▼
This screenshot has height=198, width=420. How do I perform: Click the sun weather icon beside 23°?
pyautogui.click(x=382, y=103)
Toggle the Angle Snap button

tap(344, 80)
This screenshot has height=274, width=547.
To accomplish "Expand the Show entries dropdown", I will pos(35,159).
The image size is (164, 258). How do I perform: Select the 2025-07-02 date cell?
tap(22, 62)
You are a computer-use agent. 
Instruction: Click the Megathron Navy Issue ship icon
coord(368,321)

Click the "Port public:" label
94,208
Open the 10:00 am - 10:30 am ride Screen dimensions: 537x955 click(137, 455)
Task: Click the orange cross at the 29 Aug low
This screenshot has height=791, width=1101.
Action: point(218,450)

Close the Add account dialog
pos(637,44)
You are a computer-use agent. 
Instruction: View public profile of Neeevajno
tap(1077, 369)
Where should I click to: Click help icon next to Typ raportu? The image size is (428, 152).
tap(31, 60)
▲
● Goal: Repeat the material above line for line, without changing anything.

● Result for this exercise:
This screenshot has height=198, width=420. How do I perform: Click the sun weather icon beside 23°?
pyautogui.click(x=382, y=103)
Toggle the Angle Snap button

tap(344, 80)
This screenshot has height=274, width=547.
To accomplish "Expand the Show entries dropdown", I will pos(35,159).
The image size is (164, 258). How do I perform: Select the 2025-07-02 date cell?
tap(22, 62)
You are a computer-use agent. 
Instruction: Click the Megathron Navy Issue ship icon
coord(368,321)

Click the "Port public:" label
94,208
Open the 10:00 am - 10:30 am ride Screen dimensions: 537x955 click(137, 455)
Task: Click the orange cross at the 29 Aug low
This screenshot has height=791, width=1101.
Action: point(218,450)

Close the Add account dialog
pos(637,44)
You are a computer-use agent. 
Instruction: View public profile of Neeevajno
tap(1077, 369)
Where should I click to: Click help icon next to Typ raportu? The image size is (428, 152).
tap(31, 60)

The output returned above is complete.